A Paladin In Citadel said...

Stop running each other over and shooting each other, for gawds sake!

And now back to our regularly scheduled broadcast...

:D

Trey said...

Nice. It's funny, though, the folks I hear singing the praises of the American healthcare system, are mostly people who have relatively little contact with it.

Working in it everyday, I see its problems. Not that any system is perfect, and every one has its own bugaboos, but I'm absolutely convinced we haven't hit upon the best solution.

Akrasia said...

"But, ce la vie. Even Canadians need to find something to take pride in..."

Feeling a bit defensive, eh? :)

I divide my time between the U.S. and Canada, and the Canadian economic situation certainly seems a lot healthier these days (no government bailouts of the financial sector, etc.). I would say that's something to be 'proud' of.

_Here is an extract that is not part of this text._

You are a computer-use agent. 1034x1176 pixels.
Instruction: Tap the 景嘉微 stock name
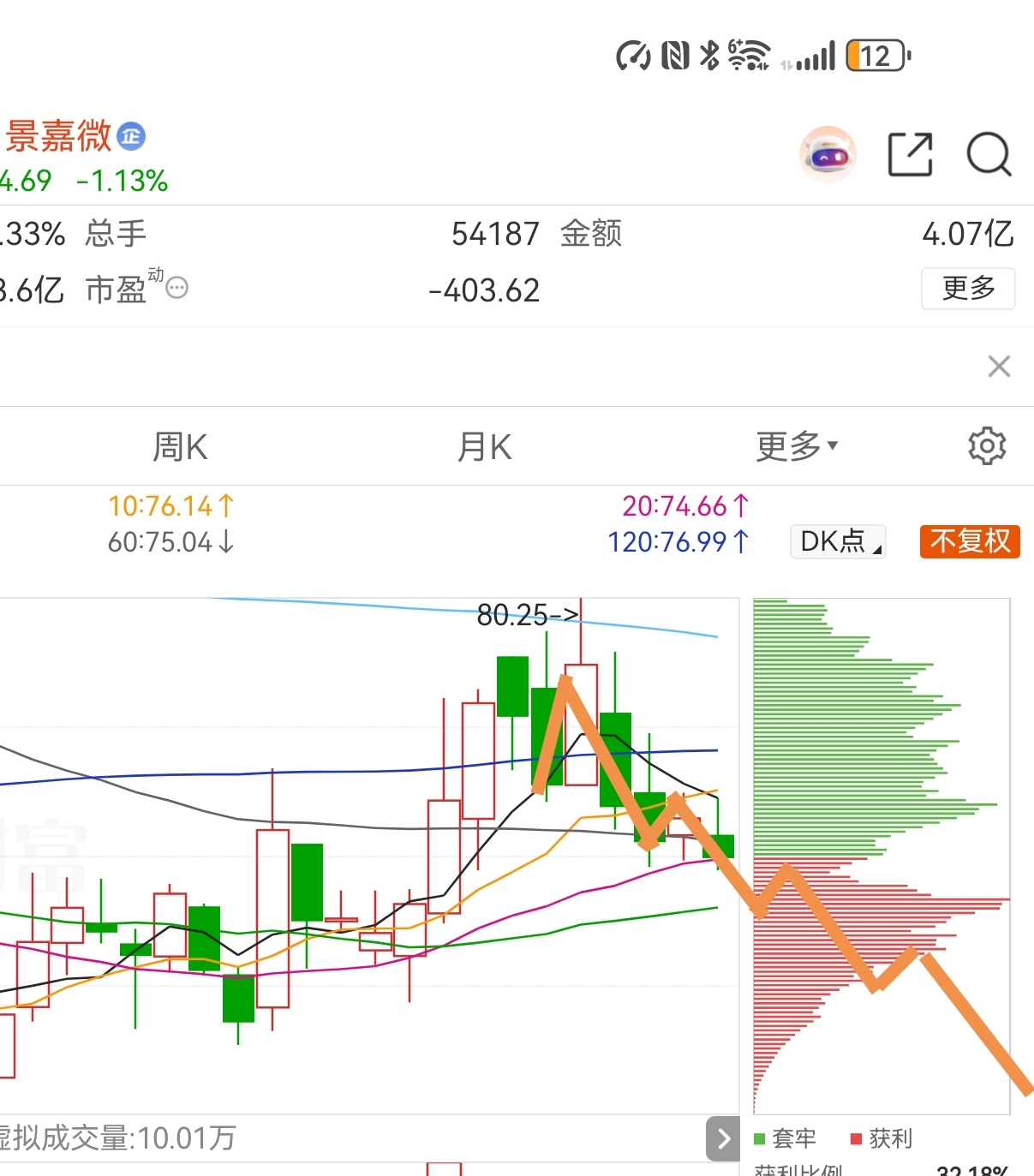59,136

Perhaps the 21st Century will be Canada's after all (Laurier may have been off by only a 100 years...)
http://www.foreignpolicy.com/articles/2010/06/25/the_canadian_century

:D

A Paladin In Citadel said...

Like you, I also work in the health care industry. The private, for-profit part of health care in Canada. It pays for my holidays, mortgage and kids' orthodontic work.

jonhendry2 said...

stonewerks wrote: "Just for the record, the life expectancy in the United States is actually the #1 if you factor out auto-accidents and homicides, which is argueably, not any fault of our medical care system."

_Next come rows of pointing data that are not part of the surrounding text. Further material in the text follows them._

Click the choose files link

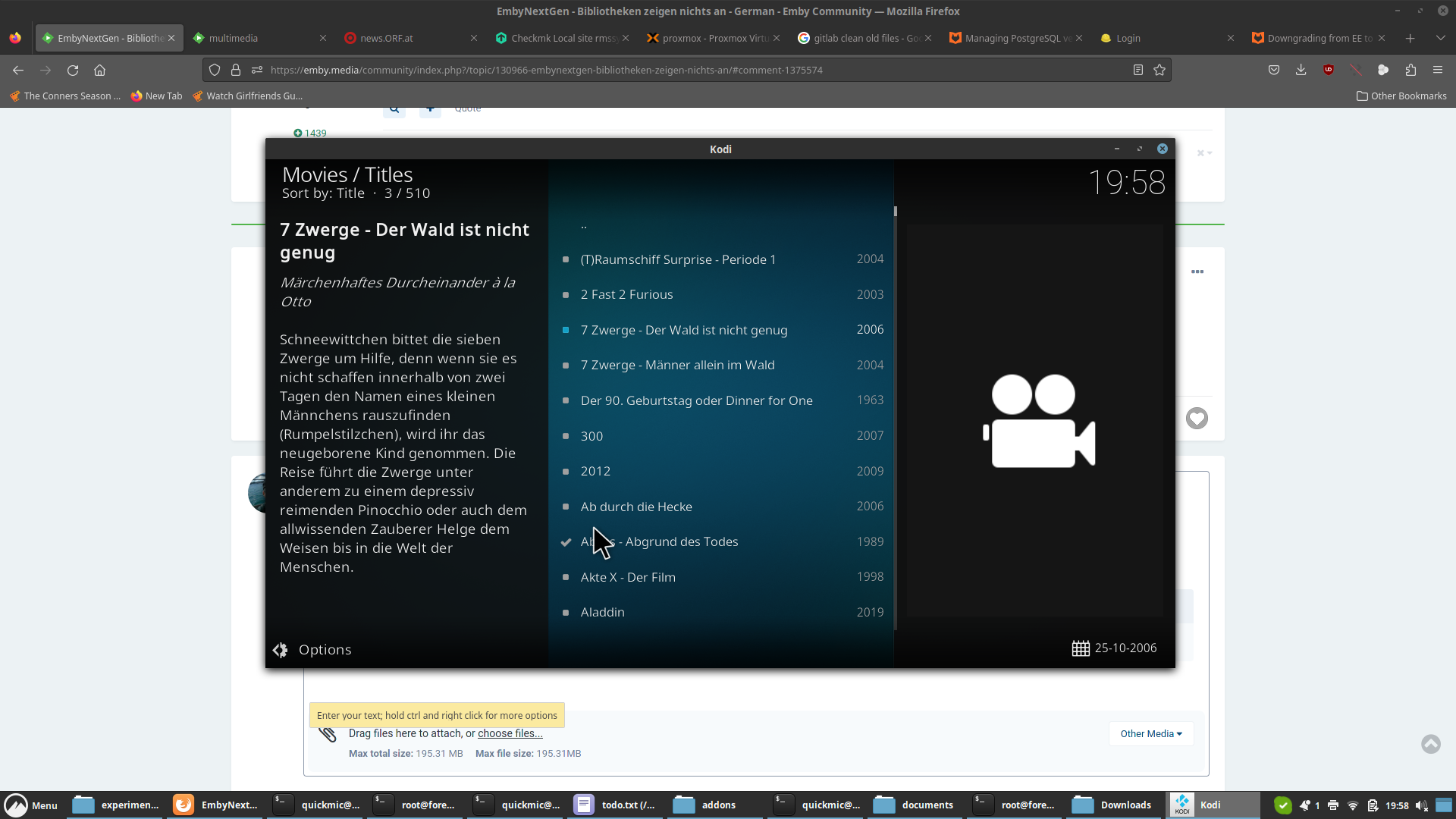click(510, 734)
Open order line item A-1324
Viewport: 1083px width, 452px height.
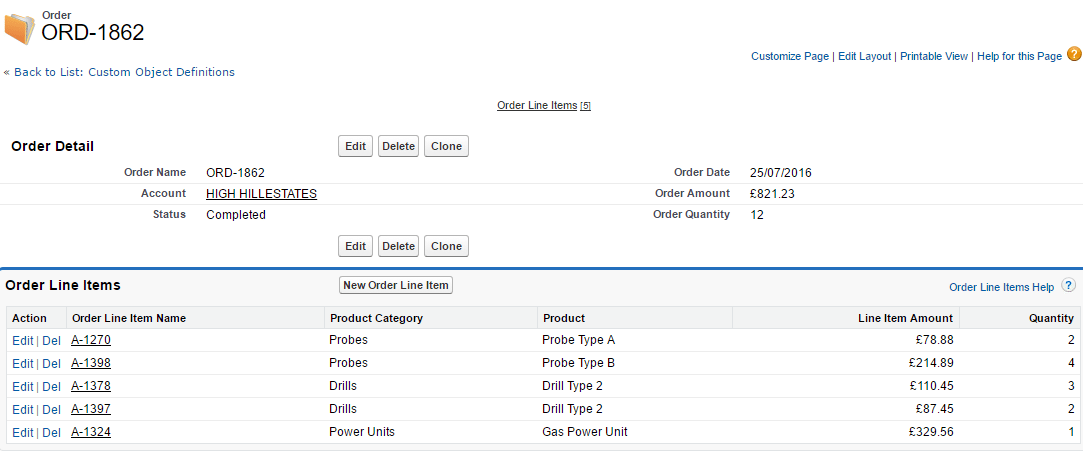pyautogui.click(x=91, y=432)
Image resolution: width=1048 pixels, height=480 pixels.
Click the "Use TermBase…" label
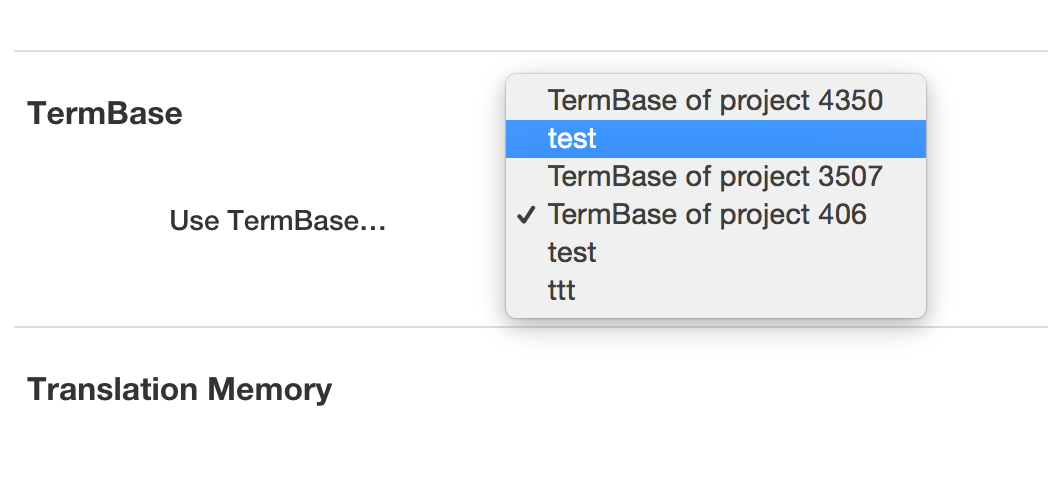click(277, 220)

Even excusing the homicides, America is unlikely to be much less reliant on automobile transportation any time soon. So I'm not sure that should be excluded. You need to drive a lot in much of the US, so the auto fatalities are a risk of being American.

Ignoring American auto fatalities is a bit like giving China a boost in their life expectancy by ignoring the pollution, because pollution isn't part of their healthcare system.

Jim said...

The American (employer based) health care system is a fluke of the Great Depression. Employers couldn't give raises to employees by law; so they gave them health care instead. It was a system designed by businesses to lure the best employees in tough times. America got this one wrong. Time to fix it and get on with a better idea.

Trey said...

It pays for my holidays, mortgage and kids' orthodontic work.

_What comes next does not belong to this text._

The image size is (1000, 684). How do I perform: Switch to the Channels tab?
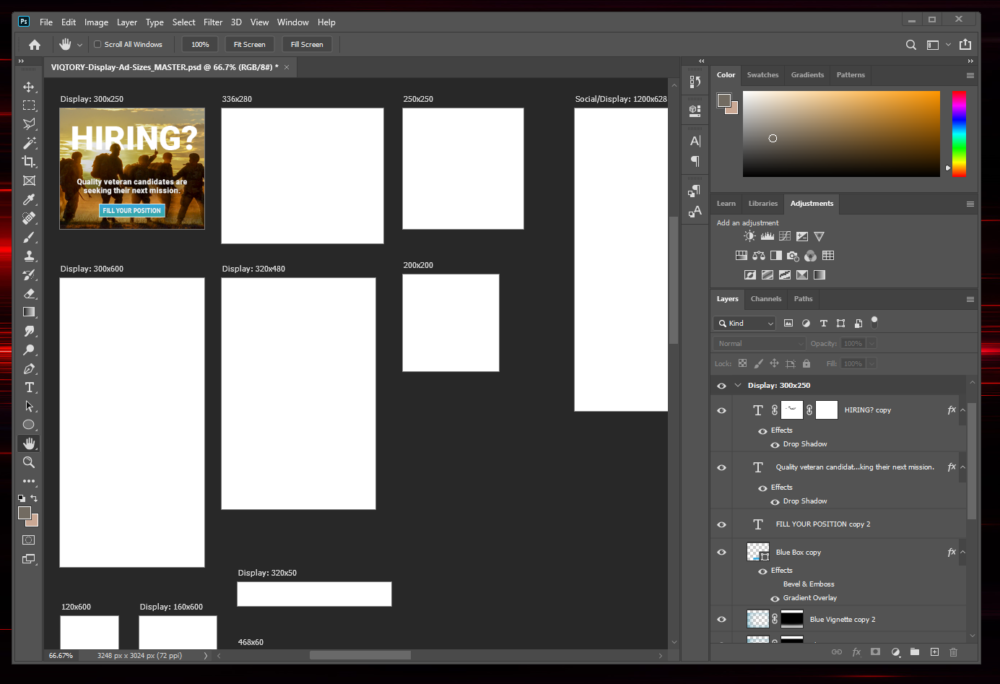coord(766,298)
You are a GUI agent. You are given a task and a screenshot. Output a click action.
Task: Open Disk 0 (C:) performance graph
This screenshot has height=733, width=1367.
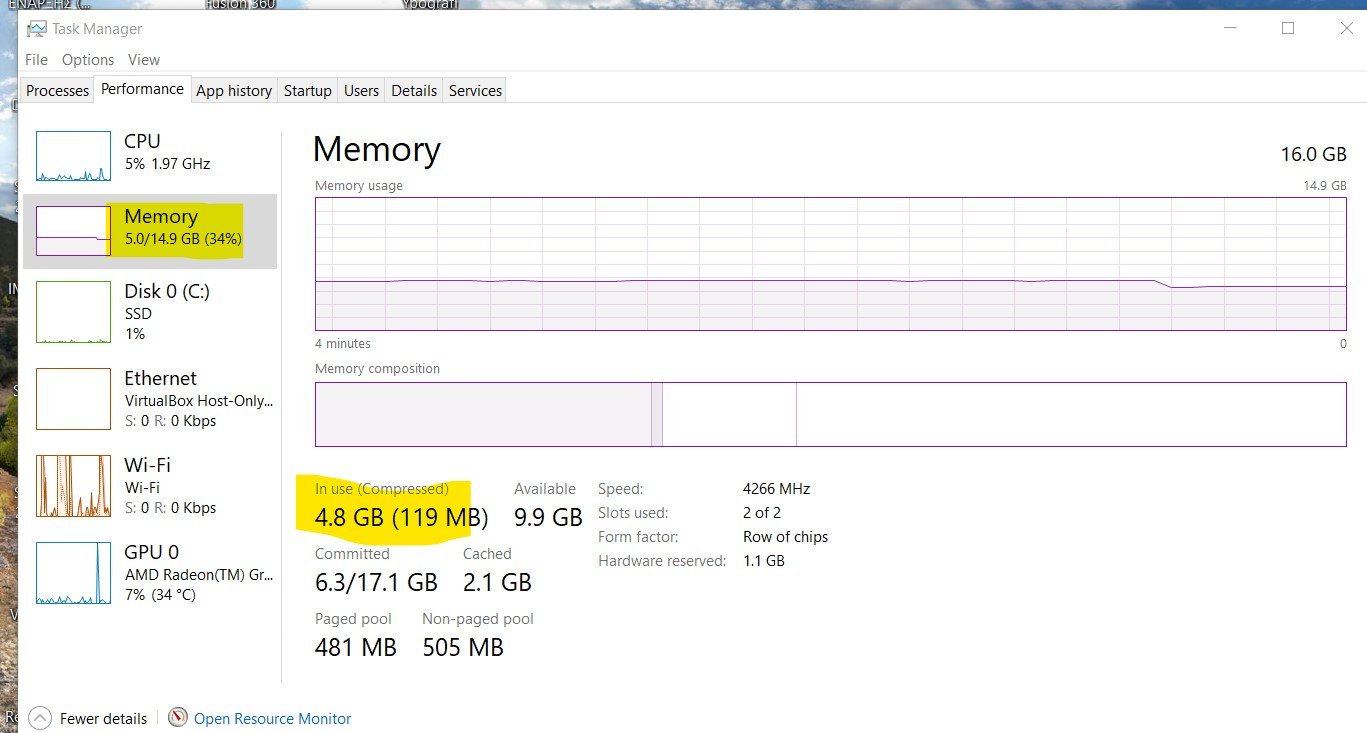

Yeah, my job pays those things for me too. That would be the advantage of having a good job, whatever country one was in. :)

The problems I see in our system here in America, were not so much in what it does (or doesn't do) for me, but what it does for people with mental illness/addictive illnesses (no parity, yet), the hordes of the uninsured, and encouragement to physicans to overtest/prescribe. and the perverse incentives that keep people out of the workforce and on disability.

Mr. Gone said...

What I want to know is, what's the life expectancy of the Canadian Player-Character? Hah, I kid!

But seriously, Canada is looking pretty good right now. And I do have a thing for Moosehead...

Timrod said...

Worms, meet Can. If I shut my mouth, will you stay in there from now on?

A Paladin In Citadel said...

:D

There was also something else about hornets and nests?

Zzarchov said...

My system is always "America can do whatever it does or doesn't like with its health care, and us Canucks can do our thing".

But our health care works, thats undisputable since it has happened and is happening right now, it would be like disputing that the sky is blue. Would it work for America? Not my concern.

A Paladin In Citadel said...

I'd be smarter to let sleeping dogs lie, but my concern is that certain distortions in the US health care system bleed over the border. You may remember all the "reports" in the 1980's of Canadian Doctors moving to the US since they could make more money there, thus reducing the number of doctors serving Canadians. I can give you examples of other distortions, but I think you get the picture.